*Your objective:*
Find every line in the listing that contains the word "particular" and copy each of those lines. Uppercase and lowercase letters count as different.
::: Data excerpts
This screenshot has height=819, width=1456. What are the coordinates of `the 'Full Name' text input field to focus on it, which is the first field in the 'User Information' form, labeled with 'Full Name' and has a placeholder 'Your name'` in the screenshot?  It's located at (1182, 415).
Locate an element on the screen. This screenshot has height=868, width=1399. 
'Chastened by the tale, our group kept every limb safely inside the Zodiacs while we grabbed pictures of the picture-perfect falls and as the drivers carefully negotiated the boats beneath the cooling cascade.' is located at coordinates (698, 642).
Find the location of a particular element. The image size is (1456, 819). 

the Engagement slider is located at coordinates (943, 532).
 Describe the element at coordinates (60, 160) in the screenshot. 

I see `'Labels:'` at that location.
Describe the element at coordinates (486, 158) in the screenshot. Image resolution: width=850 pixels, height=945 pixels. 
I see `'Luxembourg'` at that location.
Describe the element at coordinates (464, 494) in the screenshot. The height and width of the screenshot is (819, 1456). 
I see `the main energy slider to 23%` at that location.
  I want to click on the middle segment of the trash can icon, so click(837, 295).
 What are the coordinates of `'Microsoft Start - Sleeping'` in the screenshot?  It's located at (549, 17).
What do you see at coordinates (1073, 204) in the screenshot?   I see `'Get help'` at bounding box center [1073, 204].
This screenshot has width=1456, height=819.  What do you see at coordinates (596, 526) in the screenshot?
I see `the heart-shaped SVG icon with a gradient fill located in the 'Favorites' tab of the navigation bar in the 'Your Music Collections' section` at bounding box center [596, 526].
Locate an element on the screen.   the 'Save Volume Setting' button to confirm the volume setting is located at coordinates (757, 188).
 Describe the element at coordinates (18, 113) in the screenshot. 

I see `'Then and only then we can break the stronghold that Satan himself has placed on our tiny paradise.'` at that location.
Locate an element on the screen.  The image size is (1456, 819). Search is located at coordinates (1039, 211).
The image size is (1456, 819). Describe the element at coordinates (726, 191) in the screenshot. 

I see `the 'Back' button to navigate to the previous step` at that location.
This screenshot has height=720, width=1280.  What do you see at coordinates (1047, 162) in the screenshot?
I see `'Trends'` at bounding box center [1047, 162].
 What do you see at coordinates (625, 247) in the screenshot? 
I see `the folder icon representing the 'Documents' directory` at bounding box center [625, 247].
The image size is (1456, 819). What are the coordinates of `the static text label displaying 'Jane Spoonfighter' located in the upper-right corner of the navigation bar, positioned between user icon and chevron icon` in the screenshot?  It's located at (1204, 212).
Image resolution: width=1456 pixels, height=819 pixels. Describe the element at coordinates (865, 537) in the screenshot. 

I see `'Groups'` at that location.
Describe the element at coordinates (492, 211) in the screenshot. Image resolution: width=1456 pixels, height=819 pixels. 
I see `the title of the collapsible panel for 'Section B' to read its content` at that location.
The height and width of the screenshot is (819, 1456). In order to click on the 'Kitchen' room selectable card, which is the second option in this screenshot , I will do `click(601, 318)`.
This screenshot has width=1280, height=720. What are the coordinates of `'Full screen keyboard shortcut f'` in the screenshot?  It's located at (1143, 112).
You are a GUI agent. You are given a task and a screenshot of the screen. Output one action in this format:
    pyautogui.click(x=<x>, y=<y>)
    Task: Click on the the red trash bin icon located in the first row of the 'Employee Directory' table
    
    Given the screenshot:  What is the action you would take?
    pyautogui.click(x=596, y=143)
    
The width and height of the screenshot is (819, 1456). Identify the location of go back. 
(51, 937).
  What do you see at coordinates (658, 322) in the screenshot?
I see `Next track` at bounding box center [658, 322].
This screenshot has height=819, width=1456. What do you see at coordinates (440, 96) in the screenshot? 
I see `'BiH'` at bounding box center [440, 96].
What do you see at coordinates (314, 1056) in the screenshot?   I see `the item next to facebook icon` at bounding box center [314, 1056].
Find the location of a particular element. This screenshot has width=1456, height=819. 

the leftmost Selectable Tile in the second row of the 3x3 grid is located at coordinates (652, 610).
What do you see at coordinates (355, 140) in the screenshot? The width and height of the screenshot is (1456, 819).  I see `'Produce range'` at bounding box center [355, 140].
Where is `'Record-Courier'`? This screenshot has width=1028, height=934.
::::::
*Task answer:*
Find the location of a particular element. The image size is (1456, 819). 
Find the location of a particular element. This screenshot has width=1456, height=819. 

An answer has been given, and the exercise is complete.